Archaeologists have located the remains of fewer than a quarter of the 681 vessels on the inventory to date.

León, Domingo and Enríquez were surprised to come across 12 areas with particularly high concentrations of wrecks in Panama, the Dominican Republic and the Florida Keys. Instead of the expected two or three wrecks per bay, they discovered as many as 18.
“Some of these areas, like Damas bay in Panama, are very open,” says León. “There were huge annual trade festivals there from the 16th century to the mid-17th and that attracted a massive amount of maritime traffic. It’s not a very protected area and so when a storm came in, the ships sank.”
Or, to put it in more modern terms: “It was like a motorway. It’s not very deep there, either. And ships are a bit like aeroplanes. They usually go down on take-off or landing.”
Treasure hunters tend to be more interested in ships that came to grief on their way back from the Americas, but León and his colleagues say the ill-fated outward-bound vessels are just as compelling.
“The cargo they carried speaks of a massive amount of trade,” says the archaeologist. “But it’s not just about products and trade. These ships were also carrying ideas. We were surprised to find a lot of boats loaded with religious objects – relics, decorations and even stones to build churches.”
Their findings, however, go beyond cutlasses and crucifixes, and help to explain how Spain succeeded in enriching itself for centuries.

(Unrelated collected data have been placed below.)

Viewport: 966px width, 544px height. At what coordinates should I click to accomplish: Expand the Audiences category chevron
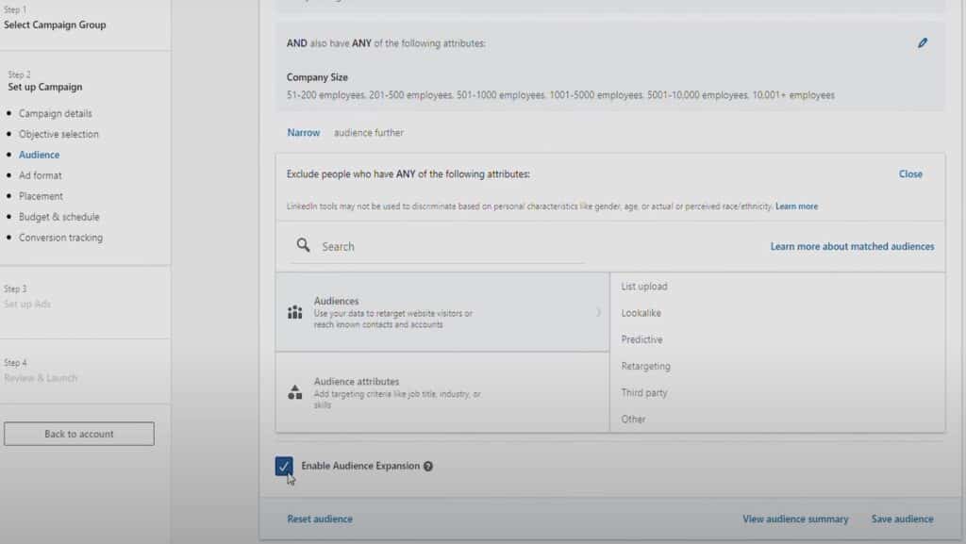pos(598,312)
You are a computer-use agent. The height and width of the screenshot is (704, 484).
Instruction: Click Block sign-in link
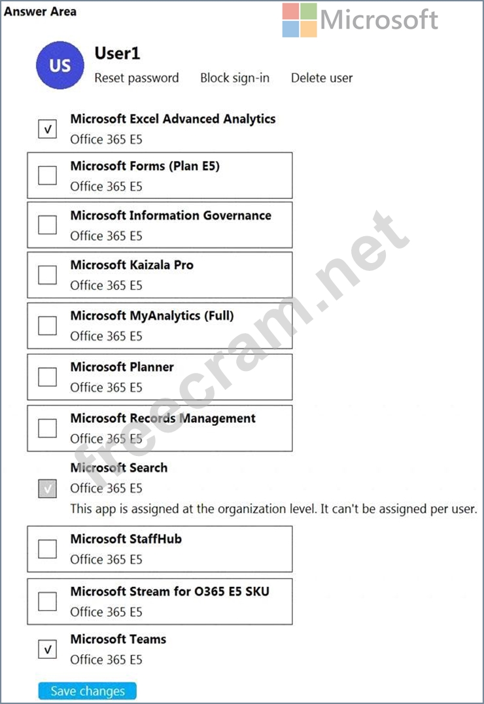click(x=235, y=78)
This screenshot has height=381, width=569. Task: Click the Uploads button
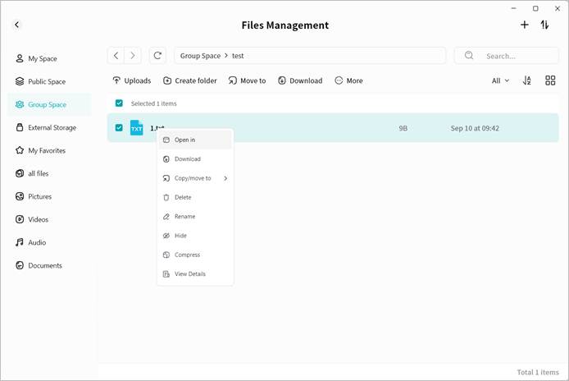point(131,80)
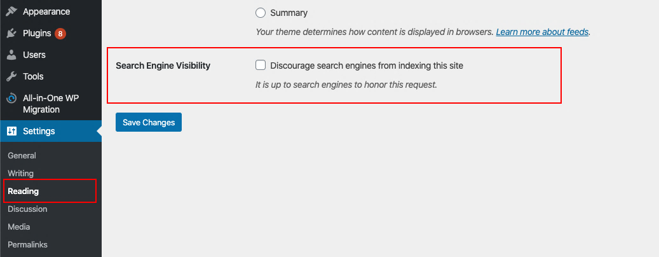This screenshot has width=659, height=257.
Task: Go to Writing settings
Action: tap(20, 173)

As well as the “tonnes and tonnes” of mercury sent to the new world to be used in extracting gold and silver from the mines that fed the empire, “we found boats that were carrying clothes for slaves”. Others carried weapons to be used in putting down local rebellions.
The researchers now plan to transfer the paper inventory to a database that the Spanish government can share with countries with colonial shipwrecks in their waters. León hopes the information his team has gathered will give those countries what they need to safeguard their maritime heritage against unscrupulous treasure hunters who all too often use salvage permits as a cover for more profitable explorations.

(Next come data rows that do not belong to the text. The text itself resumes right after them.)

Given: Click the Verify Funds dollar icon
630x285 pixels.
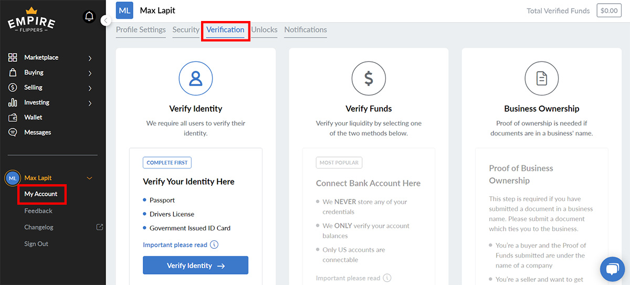Looking at the screenshot, I should coord(369,79).
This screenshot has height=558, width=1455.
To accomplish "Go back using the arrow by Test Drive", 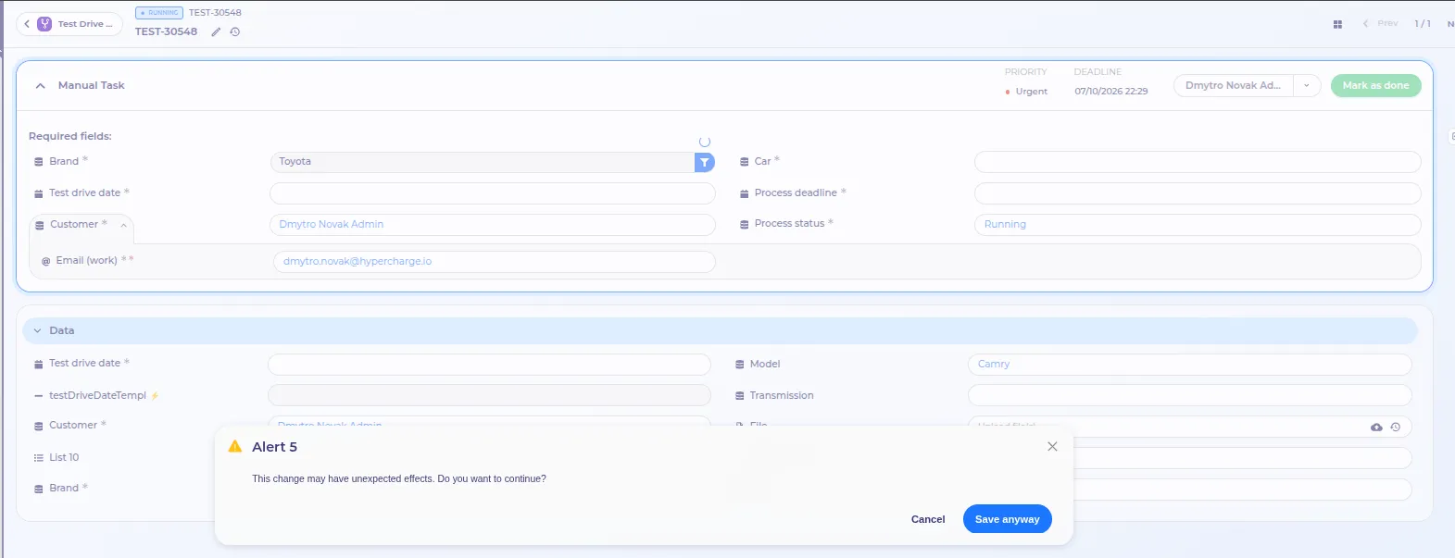I will (x=27, y=24).
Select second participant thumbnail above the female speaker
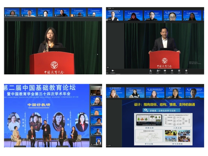The width and height of the screenshot is (208, 156). (28, 12)

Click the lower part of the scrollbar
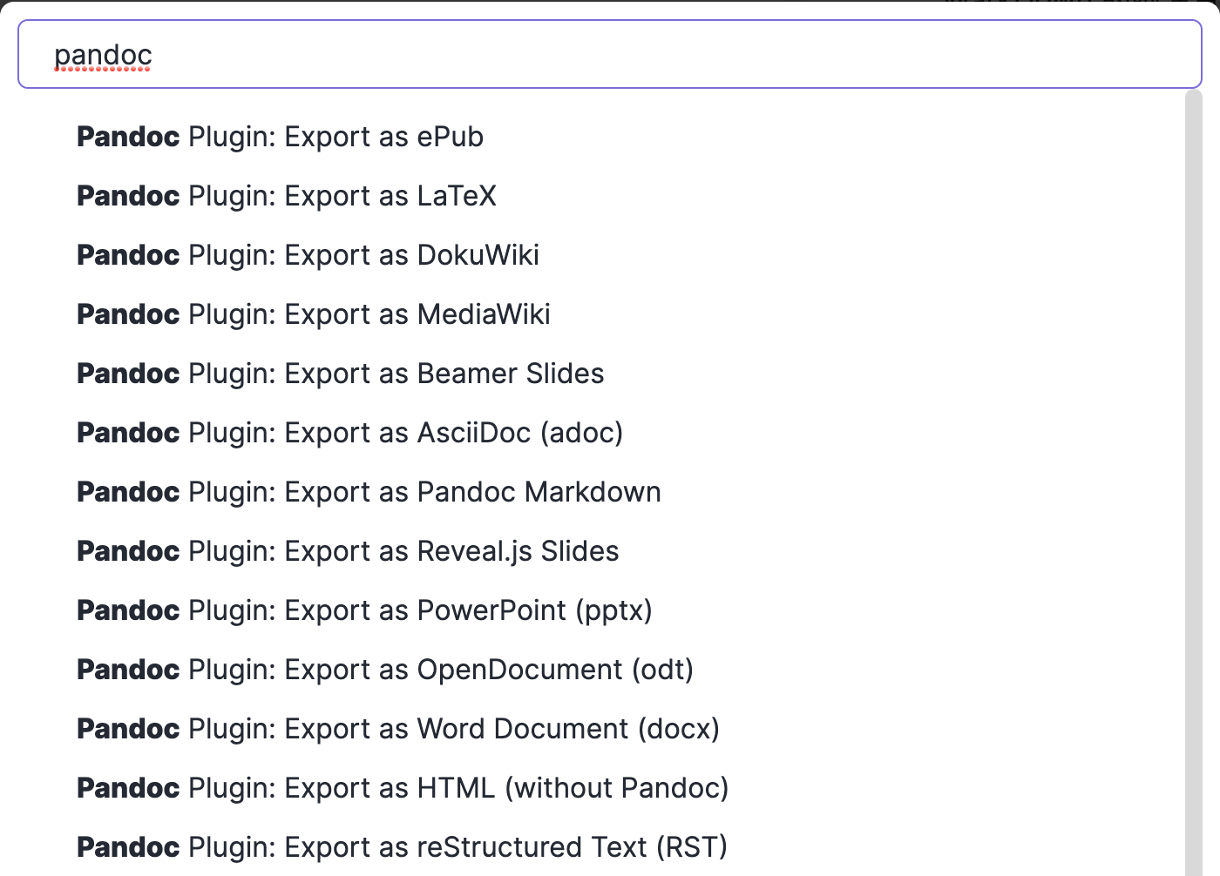click(1193, 784)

“We have to be very careful about the details and positions of some of the ships,” he says. “But the ministry works with countries that have ratified the 2001 Unesco convention [on the protection of the underwater cultural heritage], so they should be countries that aren’t going to use this information to make deals with treasure-hunting firms.”
Anyway, he adds, the big treasure-hunting outfits will not be interested in most of the wrecks on the inventory. “It’s true that the big treasure-hunting firms have spent years doing what we’ve been doing, but only when it comes to the ships that carried huge treasure loads. I don’t think we’d be helping them out much, to be honest.”
The three researchers are now preparing for another deep dive, into the archives and libraries. The Spanish empire was, after all, a very, very large one. “We’ve still got many more areas to go,” says León. “Next year, I’d like to work on Mexico, Colombia, Puerto Rico and Costa Rica so as to kind of finish up the Caribbean area. After that’s it’s on to the Pacific.”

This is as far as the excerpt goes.